Collected data:
● ● ● ● ● ● ●

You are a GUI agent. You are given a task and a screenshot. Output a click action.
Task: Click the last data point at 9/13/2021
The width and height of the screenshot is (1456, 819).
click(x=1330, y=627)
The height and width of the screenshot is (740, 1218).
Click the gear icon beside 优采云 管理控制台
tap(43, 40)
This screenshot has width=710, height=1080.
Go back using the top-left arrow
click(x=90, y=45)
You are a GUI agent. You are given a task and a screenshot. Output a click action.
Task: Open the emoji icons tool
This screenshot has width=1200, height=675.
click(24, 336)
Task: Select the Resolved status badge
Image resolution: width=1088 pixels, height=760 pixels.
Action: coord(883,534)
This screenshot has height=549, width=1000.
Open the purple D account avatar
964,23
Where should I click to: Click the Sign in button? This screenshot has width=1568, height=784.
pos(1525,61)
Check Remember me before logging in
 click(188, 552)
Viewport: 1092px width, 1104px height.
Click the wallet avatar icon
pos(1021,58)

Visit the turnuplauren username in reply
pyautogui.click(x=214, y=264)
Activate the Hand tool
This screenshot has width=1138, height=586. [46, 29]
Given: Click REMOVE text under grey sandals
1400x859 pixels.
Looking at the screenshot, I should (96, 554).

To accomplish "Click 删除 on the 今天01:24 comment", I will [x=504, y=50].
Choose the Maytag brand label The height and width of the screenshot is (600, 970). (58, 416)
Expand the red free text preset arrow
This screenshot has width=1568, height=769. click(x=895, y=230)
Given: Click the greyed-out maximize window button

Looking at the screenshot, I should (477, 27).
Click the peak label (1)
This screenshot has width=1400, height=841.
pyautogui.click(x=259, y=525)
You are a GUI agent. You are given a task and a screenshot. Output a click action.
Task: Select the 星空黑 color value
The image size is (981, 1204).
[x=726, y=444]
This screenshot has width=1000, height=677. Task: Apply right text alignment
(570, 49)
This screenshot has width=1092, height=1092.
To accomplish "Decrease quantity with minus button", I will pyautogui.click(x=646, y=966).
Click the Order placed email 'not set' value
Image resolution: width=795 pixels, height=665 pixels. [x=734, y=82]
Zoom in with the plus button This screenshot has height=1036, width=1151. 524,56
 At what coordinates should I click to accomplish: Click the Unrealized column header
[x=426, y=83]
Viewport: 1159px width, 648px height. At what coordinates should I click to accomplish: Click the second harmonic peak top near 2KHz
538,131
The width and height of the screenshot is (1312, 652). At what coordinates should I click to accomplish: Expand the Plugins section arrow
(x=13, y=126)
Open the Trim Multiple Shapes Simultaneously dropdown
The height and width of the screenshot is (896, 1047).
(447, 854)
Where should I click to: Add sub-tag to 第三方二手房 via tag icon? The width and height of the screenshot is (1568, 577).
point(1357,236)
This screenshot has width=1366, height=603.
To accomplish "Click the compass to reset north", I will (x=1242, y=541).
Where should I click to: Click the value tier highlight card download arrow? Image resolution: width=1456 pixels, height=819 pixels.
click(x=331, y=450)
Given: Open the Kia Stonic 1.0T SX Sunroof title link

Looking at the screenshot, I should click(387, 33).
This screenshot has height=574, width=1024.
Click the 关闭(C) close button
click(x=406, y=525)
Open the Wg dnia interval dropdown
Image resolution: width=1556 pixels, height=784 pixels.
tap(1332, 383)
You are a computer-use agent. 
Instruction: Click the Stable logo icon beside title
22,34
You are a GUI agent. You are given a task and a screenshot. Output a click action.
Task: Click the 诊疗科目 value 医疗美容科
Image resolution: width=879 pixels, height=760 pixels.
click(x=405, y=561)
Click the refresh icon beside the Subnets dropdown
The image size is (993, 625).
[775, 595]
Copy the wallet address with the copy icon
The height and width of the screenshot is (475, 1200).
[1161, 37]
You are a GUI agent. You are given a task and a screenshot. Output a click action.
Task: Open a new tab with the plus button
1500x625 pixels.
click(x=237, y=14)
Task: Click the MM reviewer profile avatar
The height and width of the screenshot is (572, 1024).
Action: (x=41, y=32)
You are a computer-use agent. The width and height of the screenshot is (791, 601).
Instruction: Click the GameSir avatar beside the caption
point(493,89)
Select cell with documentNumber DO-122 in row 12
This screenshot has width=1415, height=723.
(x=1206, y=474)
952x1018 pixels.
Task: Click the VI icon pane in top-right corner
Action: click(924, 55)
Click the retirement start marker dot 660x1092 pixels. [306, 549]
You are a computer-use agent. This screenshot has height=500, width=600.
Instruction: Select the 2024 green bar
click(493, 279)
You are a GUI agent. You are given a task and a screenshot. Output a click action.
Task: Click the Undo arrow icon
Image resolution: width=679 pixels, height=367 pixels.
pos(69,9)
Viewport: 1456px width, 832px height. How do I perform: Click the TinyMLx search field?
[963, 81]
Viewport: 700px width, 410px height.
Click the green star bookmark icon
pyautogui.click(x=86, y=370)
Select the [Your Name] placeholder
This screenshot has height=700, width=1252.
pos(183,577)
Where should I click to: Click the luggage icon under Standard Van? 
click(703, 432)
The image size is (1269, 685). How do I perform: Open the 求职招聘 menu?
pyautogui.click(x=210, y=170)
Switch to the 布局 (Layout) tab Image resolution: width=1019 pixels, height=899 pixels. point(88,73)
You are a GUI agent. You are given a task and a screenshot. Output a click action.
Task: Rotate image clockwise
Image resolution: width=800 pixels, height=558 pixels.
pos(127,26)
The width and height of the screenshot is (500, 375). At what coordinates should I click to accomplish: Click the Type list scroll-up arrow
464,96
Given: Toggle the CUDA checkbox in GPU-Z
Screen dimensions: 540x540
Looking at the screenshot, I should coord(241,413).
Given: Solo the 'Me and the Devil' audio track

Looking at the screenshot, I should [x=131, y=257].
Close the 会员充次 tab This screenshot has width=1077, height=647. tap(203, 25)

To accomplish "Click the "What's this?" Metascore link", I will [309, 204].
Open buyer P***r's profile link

● ● ● ● ● ● ●

- **Problem statement**: Return all of the above records exactly, leaving no line out.

- **Task result**:
You are a GUI agent. You are given a task and a screenshot. Output a click action.
Task: Click the last data point at 9/13/2021
The width and height of the screenshot is (1456, 819).
click(x=1330, y=627)
The height and width of the screenshot is (740, 1218).
Click the gear icon beside 优采云 管理控制台
tap(43, 40)
This screenshot has width=710, height=1080.
Go back using the top-left arrow
click(x=90, y=45)
You are a GUI agent. You are given a task and a screenshot. Output a click action.
Task: Open the emoji icons tool
This screenshot has width=1200, height=675.
click(24, 336)
Task: Select the Resolved status badge
Image resolution: width=1088 pixels, height=760 pixels.
Action: coord(883,534)
This screenshot has height=549, width=1000.
Open the purple D account avatar
964,23
Where should I click to: Click the Sign in button? This screenshot has width=1568, height=784.
pos(1525,61)
Check Remember me before logging in
 click(188, 552)
Viewport: 1092px width, 1104px height.
Click the wallet avatar icon
pos(1021,58)

Visit the turnuplauren username in reply
pyautogui.click(x=214, y=264)
Activate the Hand tool
This screenshot has width=1138, height=586. [46, 29]
Given: Click REMOVE text under grey sandals
1400x859 pixels.
Looking at the screenshot, I should (96, 554).

To accomplish "Click 删除 on the 今天01:24 comment", I will [x=504, y=50].
Choose the Maytag brand label The height and width of the screenshot is (600, 970). (58, 416)
Expand the red free text preset arrow
This screenshot has width=1568, height=769. click(x=895, y=230)
Given: Click the greyed-out maximize window button

Looking at the screenshot, I should (477, 27).
Click the peak label (1)
This screenshot has width=1400, height=841.
pyautogui.click(x=259, y=525)
You are a GUI agent. You are given a task and a screenshot. Output a click action.
Task: Select the 星空黑 color value
The image size is (981, 1204).
[x=726, y=444]
This screenshot has width=1000, height=677. Task: Apply right text alignment
(570, 49)
This screenshot has width=1092, height=1092.
To accomplish "Decrease quantity with minus button", I will pyautogui.click(x=646, y=966).
Click the Order placed email 'not set' value
Image resolution: width=795 pixels, height=665 pixels. [x=734, y=82]
Zoom in with the plus button This screenshot has height=1036, width=1151. 524,56
 At what coordinates should I click to accomplish: Click the Unrealized column header
[x=426, y=83]
Viewport: 1159px width, 648px height. At what coordinates should I click to accomplish: Click the second harmonic peak top near 2KHz
538,131
The width and height of the screenshot is (1312, 652). At what coordinates should I click to accomplish: Expand the Plugins section arrow
(x=13, y=126)
Open the Trim Multiple Shapes Simultaneously dropdown
The height and width of the screenshot is (896, 1047).
(447, 854)
Where should I click to: Add sub-tag to 第三方二手房 via tag icon? The width and height of the screenshot is (1568, 577).
point(1357,236)
This screenshot has width=1366, height=603.
To accomplish "Click the compass to reset north", I will (x=1242, y=541).
Where should I click to: Click the value tier highlight card download arrow? Image resolution: width=1456 pixels, height=819 pixels.
click(x=331, y=450)
Given: Open the Kia Stonic 1.0T SX Sunroof title link

Looking at the screenshot, I should click(387, 33).
This screenshot has height=574, width=1024.
Click the 关闭(C) close button
click(x=406, y=525)
Open the Wg dnia interval dropdown
Image resolution: width=1556 pixels, height=784 pixels.
tap(1332, 383)
You are a computer-use agent. 
Instruction: Click the Stable logo icon beside title
22,34
You are a GUI agent. You are given a task and a screenshot. Output a click action.
Task: Click the 诊疗科目 value 医疗美容科
Image resolution: width=879 pixels, height=760 pixels.
click(x=405, y=561)
Click the refresh icon beside the Subnets dropdown
The image size is (993, 625).
[775, 595]
Copy the wallet address with the copy icon
The height and width of the screenshot is (475, 1200).
[1161, 37]
You are a GUI agent. You are given a task and a screenshot. Output a click action.
Task: Open a new tab with the plus button
1500x625 pixels.
click(x=237, y=14)
Task: Click the MM reviewer profile avatar
The height and width of the screenshot is (572, 1024).
Action: (x=41, y=32)
You are a computer-use agent. The width and height of the screenshot is (791, 601).
Instruction: Click the GameSir avatar beside the caption
point(493,89)
Select cell with documentNumber DO-122 in row 12
This screenshot has width=1415, height=723.
(x=1206, y=474)
952x1018 pixels.
Task: Click the VI icon pane in top-right corner
Action: click(924, 55)
Click the retirement start marker dot 660x1092 pixels. [306, 549]
You are a computer-use agent. This screenshot has height=500, width=600.
Instruction: Select the 2024 green bar
click(493, 279)
You are a GUI agent. You are given a task and a screenshot. Output a click action.
Task: Click the Undo arrow icon
Image resolution: width=679 pixels, height=367 pixels.
pos(69,9)
Viewport: 1456px width, 832px height. How do I perform: Click the TinyMLx search field?
[963, 81]
Viewport: 700px width, 410px height.
Click the green star bookmark icon
pyautogui.click(x=86, y=370)
Select the [Your Name] placeholder
This screenshot has height=700, width=1252.
pos(183,577)
Where should I click to: Click the luggage icon under Standard Van? 
click(703, 432)
The image size is (1269, 685). How do I perform: Open the 求职招聘 menu?
pyautogui.click(x=210, y=170)
Switch to the 布局 (Layout) tab Image resolution: width=1019 pixels, height=899 pixels. point(88,73)
You are a GUI agent. You are given a task and a screenshot. Output a click action.
Task: Rotate image clockwise
Image resolution: width=800 pixels, height=558 pixels.
pos(127,26)
The width and height of the screenshot is (500, 375). At what coordinates should I click to accomplish: Click the Type list scroll-up arrow
464,96
Given: Toggle the CUDA checkbox in GPU-Z
Screen dimensions: 540x540
Looking at the screenshot, I should coord(241,413).
Given: Solo the 'Me and the Devil' audio track

Looking at the screenshot, I should [x=131, y=257].
Close the 会员充次 tab This screenshot has width=1077, height=647. tap(203, 25)

To accomplish "Click the "What's this?" Metascore link", I will [309, 204].
Open buyer P***r's profile link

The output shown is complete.